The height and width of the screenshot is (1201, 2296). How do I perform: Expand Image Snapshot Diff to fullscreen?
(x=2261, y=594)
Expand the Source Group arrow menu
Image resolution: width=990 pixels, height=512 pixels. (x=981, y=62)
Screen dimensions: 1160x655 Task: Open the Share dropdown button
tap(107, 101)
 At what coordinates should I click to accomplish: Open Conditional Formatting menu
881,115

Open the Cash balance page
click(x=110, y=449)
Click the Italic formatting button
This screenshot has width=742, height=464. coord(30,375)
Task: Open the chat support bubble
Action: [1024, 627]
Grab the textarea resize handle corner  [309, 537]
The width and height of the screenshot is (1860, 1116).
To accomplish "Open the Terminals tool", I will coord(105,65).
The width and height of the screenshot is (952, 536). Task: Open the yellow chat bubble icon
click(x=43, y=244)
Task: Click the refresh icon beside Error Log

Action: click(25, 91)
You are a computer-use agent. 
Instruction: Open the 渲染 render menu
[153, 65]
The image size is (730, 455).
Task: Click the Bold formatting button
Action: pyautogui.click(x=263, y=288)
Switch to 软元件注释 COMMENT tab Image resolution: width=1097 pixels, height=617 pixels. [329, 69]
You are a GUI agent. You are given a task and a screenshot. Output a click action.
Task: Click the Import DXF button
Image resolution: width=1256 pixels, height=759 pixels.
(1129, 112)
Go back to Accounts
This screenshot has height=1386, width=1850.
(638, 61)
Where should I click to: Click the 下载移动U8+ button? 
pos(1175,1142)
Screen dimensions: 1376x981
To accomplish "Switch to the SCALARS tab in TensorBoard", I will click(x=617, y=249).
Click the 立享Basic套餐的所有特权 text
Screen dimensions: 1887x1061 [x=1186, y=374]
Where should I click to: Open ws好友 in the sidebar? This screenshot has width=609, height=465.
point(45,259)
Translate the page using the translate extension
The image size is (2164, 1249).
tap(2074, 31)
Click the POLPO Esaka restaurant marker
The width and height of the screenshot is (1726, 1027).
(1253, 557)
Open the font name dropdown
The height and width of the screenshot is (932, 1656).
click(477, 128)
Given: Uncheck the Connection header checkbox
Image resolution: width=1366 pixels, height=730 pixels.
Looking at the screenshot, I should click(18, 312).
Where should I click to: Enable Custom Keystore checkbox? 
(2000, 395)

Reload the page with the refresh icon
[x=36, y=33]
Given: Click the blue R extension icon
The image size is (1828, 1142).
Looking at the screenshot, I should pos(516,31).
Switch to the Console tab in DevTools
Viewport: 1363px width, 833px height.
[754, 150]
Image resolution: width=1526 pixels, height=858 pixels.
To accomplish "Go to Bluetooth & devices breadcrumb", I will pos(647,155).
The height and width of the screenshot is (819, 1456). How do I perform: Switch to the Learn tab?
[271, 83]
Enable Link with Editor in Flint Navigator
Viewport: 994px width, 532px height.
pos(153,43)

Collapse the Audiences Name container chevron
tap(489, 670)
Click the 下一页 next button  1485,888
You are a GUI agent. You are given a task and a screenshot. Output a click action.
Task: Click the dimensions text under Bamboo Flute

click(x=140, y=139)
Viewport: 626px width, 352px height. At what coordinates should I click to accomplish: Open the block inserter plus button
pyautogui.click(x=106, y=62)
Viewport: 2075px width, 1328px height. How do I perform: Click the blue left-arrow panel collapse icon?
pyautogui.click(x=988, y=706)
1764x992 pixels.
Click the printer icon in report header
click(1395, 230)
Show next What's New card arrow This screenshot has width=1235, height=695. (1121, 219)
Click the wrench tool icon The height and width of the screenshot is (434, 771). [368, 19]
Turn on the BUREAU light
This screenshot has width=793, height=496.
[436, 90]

Task to carry out:
Copy the lines that hold the word "will". Take them from the records above.

Problem solution:
To accomplish "Open the Terminals tool", I will coord(105,65).
To accomplish "Switch to the SCALARS tab in TensorBoard", I will click(x=617, y=249).
To accomplish "Go to Bluetooth & devices breadcrumb", I will pos(647,155).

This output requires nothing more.